# Msobo vs. Saulosi



## Midori (Jun 14, 2010)

I have a 4 foot long aquarium and am looking into switching over to a species tank. I'm looking at sexually dimorphic species but could only find a few where males and females are both an attractive color.

Has anyone here kept either Msobo or Saulosi? Which do you prefer and why? I've read articles and species profiles, but would rather hear from people who have owned them. Or if you have any other suggestions on other mbuna species that would be great too.


----------



## kyboy (Oct 30, 2009)

I'd say Saulosi. IME, saulosi breed constantly & you can have a more than 1 male colored up. I have not kept msobo ,so don't know; but I've heard they get a little larger than saulosi & slightly more aggressive. I have met." membe deep"(a little harder to find) which are kinda similar to msobo - mine aren't very aggressive.


----------



## Myrock (Mar 7, 2010)

In a spieces tank 4 feet I would go with Saulosi. They are smaller in size and their territory is smaller. If I am correct I think both have yellow females so color isnt an issue. Saulosi are more active and aggressive but you have less chance of a male becoming hyperdominant with them because he wont demand as much space.


----------



## Fogelhund (Dec 3, 2002)

If it is a species tank, it really won't matter too much which one you choose, they both would work. If you find a nice strain of the msobos, the dominant male will be nicer than a good strain of saulosi, in my opinion. The females are usually a bit nicer too, when you can get the deep orange ones. Ps. msobo are larger, and quite a bit more aggressive than saulosi. While you could keep multiple males in a 4 foot aquarium, only one is likely to be at it's best. With saulosi, you are likely to get two or three fully coloured males. I would start with 15 msobo, or 20 saulosi, but this is really dependent on what you want out of this.


----------



## Kanorin (Apr 8, 2008)

I think Fogelhund summed it up nicely.

Every dominant Msobo male will look a little bit different. I find that aspect of them intriguing.
You'll get more saulosi males colored up in a 4-foot tank, so this route would give you better contrasting colors.
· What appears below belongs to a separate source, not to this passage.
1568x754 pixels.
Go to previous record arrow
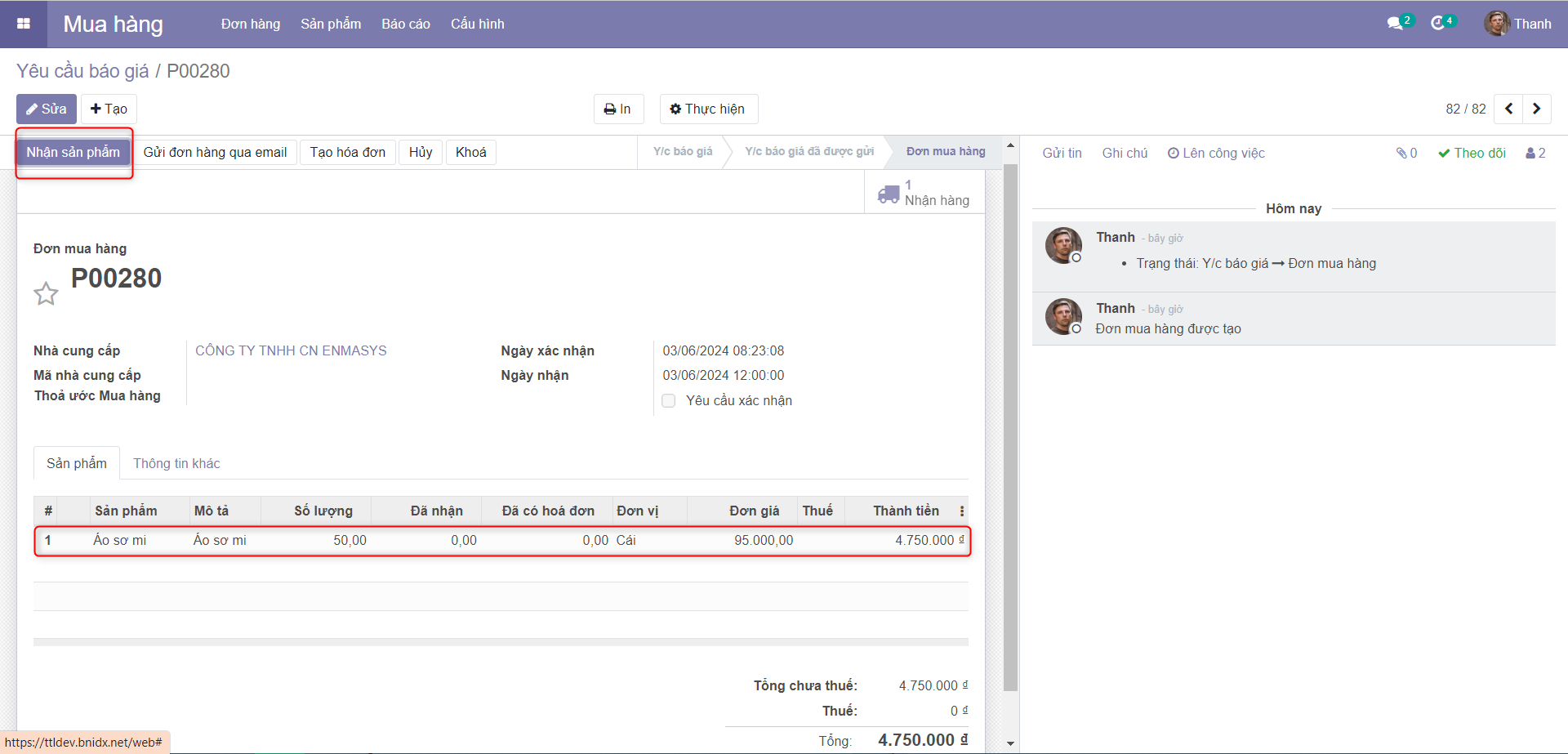tap(1508, 109)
Whichever option you choose should be a great looking tank!


----------



## StructureGuy (Jul 27, 2002)

I pretty much agree with the others although my experience has been slightly different.

I had a very large colony of msobo in a 180 gallon tank. All the males colored up but there was territory for only 3 males and the others were killed off. They are better looking (to me) but like others mentioned they are a little larger and meaner.

I had a smallish colony of saulosi in a 55 gallon tank on two separate occasions and only one male ever colored up in those tanks.

So my personal preference would be saulosi in a 55 gallon tank and msobo if it's a 75 gallon tank. But they are both great choices.

Kevin


----------



## cantrell00 (Oct 30, 2010)

could also consider mel johanni.

I have them & like them very much.


----------



## Floridagirl (Jan 10, 2008)

Minos Reef Red Zebras aka Metricalima Estherae have Blue males, orange females. I've always wanted to try a species tank with them! They are also sexable when young, because the males obtain a blue color early.


----------



## Midori (Jun 14, 2010)

Thanks for the suggestions!!

The reason I want a species tank is to see if I can create a nice breeding school. I've had Rustys spawn in my community tank, but I think it would be nice to just concentrate my efforts on one species. I would prefer a more mild mannered species so maybe Msobo would be too aggressive with each other? Another attribute I'm looking for is a species that after spawning, males and females can stay in the same tank without too much trouble.

So easy to breed, dimorphic and mild mannered are my criteria. The smaller side is a plus too. Thanks so much guys. I appreciate the input!!!


----------



## Floridagirl (Jan 10, 2008)

Midori said:


> Thanks for the suggestions!!
> 
> The reason I want a species tank is to see if I can create a nice breeding school. I've had Rustys spawn in my community tank, but I think it would be nice to just concentrate my efforts on one species. I would prefer a more mild mannered species so maybe Msobo would be too aggressive with each other? Another attribute I'm looking for is a species that after spawning, males and females can stay in the same tank without too much trouble.
> 
> So easy to breed, dimorphic and mild mannered are my criteria. The smaller side is a plus too. Thanks so much guys. I appreciate the input!!!


Not Malawi...but if you want some babies, without the hassle of pulling holding females, and fish that will multiply and stay smaller...maybe you should look into Brichardi (start with 5, form a pair and raise their own young) or a 'Lamprologus', and Julidochromis tank from Tanganyika. They tolerate their young well. Not as bright coloration, but lots of interaction and different shapes.


----------



## DJRansome (Oct 29, 2005)

Males and females can stay in the tank together, but not adults and fry. Adults eat the fry, even the parents.


----------



## JcarrVT (May 9, 2010)

one thing that has gone unsaid about the Msobo is the variety you will find across females. I have one with 2 egg spots and really light blue stripes on her face, as well as a ice blue beginning to her dorsal fin. I think the variety you get from having a msobo species tank, especially if you pick good and variably colored males, is really cool. Their aggression isn't so bad, from what I've seen it's on par with how my male rusty treats his females.


----------